# DATASET RECORDS
☆ ☆ ☆ ☆ ☆

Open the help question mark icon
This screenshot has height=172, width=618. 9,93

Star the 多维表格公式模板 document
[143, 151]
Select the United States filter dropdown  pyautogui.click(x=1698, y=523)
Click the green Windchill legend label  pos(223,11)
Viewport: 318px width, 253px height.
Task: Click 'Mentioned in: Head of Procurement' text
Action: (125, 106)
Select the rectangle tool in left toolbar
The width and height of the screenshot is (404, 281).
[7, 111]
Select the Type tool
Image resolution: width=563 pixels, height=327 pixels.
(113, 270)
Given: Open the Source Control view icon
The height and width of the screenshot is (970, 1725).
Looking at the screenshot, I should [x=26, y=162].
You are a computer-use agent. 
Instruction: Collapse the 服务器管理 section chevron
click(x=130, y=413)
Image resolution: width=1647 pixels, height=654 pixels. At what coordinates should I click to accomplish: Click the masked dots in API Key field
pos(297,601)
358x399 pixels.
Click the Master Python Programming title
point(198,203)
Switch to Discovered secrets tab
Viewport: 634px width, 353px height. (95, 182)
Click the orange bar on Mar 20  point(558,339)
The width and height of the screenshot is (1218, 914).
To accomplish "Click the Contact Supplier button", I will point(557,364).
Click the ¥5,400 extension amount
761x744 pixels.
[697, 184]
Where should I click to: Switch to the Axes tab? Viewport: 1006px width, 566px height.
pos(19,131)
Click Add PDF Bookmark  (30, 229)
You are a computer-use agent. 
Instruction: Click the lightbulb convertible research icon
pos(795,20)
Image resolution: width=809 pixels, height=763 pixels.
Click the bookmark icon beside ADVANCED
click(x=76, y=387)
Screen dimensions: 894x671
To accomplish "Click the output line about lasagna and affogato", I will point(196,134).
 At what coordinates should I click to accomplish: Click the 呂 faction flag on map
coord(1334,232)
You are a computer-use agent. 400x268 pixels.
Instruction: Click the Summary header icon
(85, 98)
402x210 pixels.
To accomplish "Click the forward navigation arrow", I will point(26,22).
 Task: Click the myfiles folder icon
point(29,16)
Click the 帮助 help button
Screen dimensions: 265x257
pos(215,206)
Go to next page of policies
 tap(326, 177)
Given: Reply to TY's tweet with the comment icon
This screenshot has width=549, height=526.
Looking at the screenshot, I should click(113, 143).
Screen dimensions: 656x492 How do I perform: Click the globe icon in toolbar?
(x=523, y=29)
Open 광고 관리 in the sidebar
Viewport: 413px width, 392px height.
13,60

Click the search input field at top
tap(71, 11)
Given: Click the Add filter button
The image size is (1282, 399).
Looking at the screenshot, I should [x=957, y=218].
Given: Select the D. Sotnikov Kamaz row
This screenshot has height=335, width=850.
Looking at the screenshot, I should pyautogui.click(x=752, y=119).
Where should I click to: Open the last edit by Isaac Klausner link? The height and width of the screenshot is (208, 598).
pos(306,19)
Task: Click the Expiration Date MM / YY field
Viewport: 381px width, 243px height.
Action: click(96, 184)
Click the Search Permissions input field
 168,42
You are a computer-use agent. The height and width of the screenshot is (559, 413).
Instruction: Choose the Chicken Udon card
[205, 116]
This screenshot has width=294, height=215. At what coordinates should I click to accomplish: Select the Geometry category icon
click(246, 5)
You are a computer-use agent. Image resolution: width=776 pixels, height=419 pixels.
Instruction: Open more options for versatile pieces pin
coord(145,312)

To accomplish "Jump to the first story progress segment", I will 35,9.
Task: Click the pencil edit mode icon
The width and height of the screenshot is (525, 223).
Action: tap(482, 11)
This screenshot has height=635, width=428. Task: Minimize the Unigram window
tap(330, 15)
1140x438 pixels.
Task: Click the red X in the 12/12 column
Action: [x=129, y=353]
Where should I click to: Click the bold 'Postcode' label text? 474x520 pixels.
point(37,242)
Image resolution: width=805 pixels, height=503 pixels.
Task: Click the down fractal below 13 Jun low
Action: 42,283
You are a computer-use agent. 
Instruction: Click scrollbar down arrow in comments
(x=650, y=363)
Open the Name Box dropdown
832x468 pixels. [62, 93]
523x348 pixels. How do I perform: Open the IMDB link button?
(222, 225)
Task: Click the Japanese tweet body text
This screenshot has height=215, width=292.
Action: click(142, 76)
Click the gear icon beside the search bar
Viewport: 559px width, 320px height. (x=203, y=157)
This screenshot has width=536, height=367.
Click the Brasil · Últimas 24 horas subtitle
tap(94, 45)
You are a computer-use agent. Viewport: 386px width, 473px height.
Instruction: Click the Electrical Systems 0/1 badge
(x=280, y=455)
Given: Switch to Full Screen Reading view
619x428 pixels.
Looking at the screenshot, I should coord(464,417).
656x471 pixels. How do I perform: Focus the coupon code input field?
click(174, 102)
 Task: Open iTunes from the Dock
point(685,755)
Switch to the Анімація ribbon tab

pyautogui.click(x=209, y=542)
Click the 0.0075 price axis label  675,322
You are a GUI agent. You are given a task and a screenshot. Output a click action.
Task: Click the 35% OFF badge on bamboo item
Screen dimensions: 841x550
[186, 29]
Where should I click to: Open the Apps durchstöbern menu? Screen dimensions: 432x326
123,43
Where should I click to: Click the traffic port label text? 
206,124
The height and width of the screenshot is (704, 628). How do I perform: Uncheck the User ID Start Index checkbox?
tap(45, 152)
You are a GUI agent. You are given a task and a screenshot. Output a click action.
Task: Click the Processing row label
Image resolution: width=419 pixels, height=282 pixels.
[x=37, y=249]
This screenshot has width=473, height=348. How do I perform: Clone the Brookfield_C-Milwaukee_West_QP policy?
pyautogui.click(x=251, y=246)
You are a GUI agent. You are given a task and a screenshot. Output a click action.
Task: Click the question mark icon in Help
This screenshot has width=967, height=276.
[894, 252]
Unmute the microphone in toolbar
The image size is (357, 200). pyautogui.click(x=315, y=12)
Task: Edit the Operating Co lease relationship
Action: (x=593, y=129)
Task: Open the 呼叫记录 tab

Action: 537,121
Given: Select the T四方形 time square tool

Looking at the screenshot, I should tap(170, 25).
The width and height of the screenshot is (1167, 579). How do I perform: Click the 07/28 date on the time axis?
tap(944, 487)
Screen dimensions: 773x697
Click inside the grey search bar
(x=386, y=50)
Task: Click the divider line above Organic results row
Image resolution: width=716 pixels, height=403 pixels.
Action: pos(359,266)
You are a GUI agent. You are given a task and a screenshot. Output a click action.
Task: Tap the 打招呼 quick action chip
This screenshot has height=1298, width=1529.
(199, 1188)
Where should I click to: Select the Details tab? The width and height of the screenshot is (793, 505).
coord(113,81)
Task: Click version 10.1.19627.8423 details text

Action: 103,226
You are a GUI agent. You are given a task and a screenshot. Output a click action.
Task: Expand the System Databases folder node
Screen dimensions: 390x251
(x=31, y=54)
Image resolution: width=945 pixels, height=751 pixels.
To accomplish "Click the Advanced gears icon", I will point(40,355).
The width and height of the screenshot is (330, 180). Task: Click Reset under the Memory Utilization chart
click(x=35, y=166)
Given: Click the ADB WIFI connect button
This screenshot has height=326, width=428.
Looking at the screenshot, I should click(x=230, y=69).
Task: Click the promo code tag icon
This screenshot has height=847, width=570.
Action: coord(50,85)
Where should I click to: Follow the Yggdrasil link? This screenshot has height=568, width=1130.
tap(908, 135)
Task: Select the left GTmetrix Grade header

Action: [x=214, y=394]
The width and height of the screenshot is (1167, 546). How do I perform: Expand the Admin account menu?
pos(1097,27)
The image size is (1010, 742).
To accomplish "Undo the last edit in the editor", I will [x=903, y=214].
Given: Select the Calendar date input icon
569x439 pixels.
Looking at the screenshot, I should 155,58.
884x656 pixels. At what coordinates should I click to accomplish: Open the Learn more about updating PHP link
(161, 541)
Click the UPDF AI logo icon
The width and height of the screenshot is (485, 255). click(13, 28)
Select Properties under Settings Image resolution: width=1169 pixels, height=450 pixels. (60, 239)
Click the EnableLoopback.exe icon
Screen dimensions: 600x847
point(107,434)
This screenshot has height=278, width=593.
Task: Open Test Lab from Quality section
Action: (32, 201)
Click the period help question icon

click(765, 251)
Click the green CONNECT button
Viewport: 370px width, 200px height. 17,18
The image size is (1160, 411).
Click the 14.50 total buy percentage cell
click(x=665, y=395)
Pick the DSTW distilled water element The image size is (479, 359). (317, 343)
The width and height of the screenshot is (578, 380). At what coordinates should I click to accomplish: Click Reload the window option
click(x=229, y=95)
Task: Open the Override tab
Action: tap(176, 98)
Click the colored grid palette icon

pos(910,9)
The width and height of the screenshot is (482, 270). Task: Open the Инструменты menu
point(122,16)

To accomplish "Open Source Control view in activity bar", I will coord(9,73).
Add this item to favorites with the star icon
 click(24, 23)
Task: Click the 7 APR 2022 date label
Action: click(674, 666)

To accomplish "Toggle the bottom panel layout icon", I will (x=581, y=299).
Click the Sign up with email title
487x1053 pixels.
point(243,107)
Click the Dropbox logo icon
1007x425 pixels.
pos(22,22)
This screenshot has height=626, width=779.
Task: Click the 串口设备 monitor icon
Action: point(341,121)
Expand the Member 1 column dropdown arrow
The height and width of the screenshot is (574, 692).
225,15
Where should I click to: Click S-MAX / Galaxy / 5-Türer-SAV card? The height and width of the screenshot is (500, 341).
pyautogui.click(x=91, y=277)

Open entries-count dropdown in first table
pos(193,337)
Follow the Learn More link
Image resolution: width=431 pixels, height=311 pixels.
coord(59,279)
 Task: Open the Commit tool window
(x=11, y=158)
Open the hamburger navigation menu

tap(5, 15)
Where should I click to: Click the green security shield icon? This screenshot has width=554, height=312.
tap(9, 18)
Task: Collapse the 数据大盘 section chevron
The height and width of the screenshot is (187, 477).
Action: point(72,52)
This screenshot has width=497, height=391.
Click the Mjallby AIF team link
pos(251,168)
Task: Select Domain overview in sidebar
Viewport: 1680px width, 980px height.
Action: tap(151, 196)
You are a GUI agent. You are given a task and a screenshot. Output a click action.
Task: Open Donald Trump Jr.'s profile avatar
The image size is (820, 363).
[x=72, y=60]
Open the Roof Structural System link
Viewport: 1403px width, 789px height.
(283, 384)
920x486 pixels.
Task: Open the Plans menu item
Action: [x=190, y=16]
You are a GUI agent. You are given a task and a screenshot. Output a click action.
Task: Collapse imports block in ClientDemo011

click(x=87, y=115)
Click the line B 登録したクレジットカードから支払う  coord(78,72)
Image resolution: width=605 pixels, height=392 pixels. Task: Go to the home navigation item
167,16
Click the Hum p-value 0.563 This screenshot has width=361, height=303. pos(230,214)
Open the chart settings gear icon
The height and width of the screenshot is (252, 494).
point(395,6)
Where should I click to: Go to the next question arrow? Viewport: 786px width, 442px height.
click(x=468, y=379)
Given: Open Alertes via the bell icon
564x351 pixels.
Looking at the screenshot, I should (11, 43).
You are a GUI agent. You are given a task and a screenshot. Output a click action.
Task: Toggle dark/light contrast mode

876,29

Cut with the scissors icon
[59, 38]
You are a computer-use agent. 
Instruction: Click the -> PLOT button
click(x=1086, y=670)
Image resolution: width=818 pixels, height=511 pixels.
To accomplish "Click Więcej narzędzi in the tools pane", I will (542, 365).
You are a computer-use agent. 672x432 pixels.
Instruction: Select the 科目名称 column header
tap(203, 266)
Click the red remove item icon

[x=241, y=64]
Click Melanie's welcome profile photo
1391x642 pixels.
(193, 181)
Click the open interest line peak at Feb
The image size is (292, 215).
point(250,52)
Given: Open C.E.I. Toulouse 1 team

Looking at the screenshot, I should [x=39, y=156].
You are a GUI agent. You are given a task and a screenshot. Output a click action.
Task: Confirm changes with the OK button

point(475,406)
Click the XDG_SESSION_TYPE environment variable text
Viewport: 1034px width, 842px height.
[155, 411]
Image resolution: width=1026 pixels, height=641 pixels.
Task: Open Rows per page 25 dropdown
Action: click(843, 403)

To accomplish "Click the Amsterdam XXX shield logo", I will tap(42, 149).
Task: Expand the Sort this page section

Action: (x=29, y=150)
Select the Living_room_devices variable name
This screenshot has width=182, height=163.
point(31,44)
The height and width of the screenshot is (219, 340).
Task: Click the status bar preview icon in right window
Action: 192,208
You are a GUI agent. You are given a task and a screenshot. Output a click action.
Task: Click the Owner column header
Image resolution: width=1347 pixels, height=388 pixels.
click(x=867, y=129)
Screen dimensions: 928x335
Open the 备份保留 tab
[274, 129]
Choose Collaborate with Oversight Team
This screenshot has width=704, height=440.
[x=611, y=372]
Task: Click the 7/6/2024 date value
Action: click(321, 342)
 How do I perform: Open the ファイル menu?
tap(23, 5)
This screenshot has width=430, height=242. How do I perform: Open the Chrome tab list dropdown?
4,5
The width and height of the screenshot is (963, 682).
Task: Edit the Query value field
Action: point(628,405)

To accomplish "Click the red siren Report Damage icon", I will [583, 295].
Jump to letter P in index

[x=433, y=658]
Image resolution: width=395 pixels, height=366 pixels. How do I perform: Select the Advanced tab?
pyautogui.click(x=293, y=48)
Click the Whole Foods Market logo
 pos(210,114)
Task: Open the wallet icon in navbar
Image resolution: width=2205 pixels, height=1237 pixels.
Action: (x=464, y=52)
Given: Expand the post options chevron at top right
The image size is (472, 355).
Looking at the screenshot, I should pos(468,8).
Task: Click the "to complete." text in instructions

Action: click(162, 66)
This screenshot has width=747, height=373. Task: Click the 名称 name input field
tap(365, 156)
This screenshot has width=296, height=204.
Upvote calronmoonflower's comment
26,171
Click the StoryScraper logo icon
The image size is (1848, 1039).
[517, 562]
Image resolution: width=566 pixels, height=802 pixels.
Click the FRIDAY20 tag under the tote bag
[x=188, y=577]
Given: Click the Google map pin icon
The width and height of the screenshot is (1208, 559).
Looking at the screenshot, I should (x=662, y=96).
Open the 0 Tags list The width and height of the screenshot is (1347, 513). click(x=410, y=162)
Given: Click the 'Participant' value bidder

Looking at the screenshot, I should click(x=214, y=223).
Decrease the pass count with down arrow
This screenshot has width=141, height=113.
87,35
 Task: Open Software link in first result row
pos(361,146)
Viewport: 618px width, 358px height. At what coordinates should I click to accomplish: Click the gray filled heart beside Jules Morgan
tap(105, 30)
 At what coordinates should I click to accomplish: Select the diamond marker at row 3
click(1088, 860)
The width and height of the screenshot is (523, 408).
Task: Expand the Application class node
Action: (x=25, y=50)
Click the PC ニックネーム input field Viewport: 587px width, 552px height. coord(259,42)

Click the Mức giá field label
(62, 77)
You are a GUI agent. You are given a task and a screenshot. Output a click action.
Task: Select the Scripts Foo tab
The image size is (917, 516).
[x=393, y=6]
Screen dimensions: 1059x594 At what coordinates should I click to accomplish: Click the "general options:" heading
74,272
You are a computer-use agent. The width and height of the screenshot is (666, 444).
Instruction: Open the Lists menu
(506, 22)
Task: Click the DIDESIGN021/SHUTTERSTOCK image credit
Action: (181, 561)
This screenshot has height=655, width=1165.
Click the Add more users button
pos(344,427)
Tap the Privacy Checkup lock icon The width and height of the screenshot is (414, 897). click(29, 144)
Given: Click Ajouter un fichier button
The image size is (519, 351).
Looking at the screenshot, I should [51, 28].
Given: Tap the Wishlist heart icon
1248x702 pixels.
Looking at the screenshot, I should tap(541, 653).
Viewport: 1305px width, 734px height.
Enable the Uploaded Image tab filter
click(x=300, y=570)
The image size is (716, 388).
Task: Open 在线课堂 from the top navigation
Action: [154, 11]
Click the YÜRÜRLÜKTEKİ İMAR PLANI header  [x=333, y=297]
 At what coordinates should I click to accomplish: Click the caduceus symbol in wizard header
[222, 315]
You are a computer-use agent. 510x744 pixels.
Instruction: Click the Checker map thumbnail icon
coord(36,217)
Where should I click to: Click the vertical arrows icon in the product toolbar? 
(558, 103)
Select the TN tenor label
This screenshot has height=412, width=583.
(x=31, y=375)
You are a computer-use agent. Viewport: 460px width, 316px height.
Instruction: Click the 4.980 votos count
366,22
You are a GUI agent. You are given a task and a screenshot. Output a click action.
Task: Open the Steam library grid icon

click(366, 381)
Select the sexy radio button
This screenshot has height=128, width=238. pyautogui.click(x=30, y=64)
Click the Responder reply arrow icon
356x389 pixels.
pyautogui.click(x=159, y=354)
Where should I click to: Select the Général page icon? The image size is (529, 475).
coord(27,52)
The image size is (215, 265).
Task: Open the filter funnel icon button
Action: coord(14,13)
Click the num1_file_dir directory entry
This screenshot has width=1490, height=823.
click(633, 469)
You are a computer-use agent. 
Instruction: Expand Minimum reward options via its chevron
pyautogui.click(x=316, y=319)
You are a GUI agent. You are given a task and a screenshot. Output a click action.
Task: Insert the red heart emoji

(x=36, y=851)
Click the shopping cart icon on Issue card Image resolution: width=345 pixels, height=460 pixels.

☆ ☆ ☆ ☆ ☆

Reproduce the lines from the line with "Pick the DSTW" to the line with "Action: tap(151, 196)", both included, with no changes.

# ANSWER TO THE TASK
Pick the DSTW distilled water element The image size is (479, 359). (317, 343)
The width and height of the screenshot is (578, 380). At what coordinates should I click to accomplish: Click Reload the window option
click(x=229, y=95)
Task: Open the Override tab
Action: tap(176, 98)
Click the colored grid palette icon

pos(910,9)
The width and height of the screenshot is (482, 270). Task: Open the Инструменты menu
point(122,16)

To accomplish "Open Source Control view in activity bar", I will coord(9,73).
Add this item to favorites with the star icon
 click(24, 23)
Task: Click the 7 APR 2022 date label
Action: click(674, 666)

To accomplish "Toggle the bottom panel layout icon", I will (x=581, y=299).
Click the Sign up with email title
487x1053 pixels.
point(243,107)
Click the Dropbox logo icon
1007x425 pixels.
pos(22,22)
This screenshot has height=626, width=779.
Task: Click the 串口设备 monitor icon
Action: point(341,121)
Expand the Member 1 column dropdown arrow
The height and width of the screenshot is (574, 692).
225,15
Where should I click to: Click S-MAX / Galaxy / 5-Türer-SAV card? The height and width of the screenshot is (500, 341).
pyautogui.click(x=91, y=277)

Open entries-count dropdown in first table
pos(193,337)
Follow the Learn More link
Image resolution: width=431 pixels, height=311 pixels.
coord(59,279)
 Task: Open the Commit tool window
(x=11, y=158)
Open the hamburger navigation menu

tap(5, 15)
Where should I click to: Click the green security shield icon? This screenshot has width=554, height=312.
tap(9, 18)
Task: Collapse the 数据大盘 section chevron
The height and width of the screenshot is (187, 477).
Action: point(72,52)
This screenshot has width=497, height=391.
Click the Mjallby AIF team link
pos(251,168)
Task: Select Domain overview in sidebar
Viewport: 1680px width, 980px height.
Action: tap(151, 196)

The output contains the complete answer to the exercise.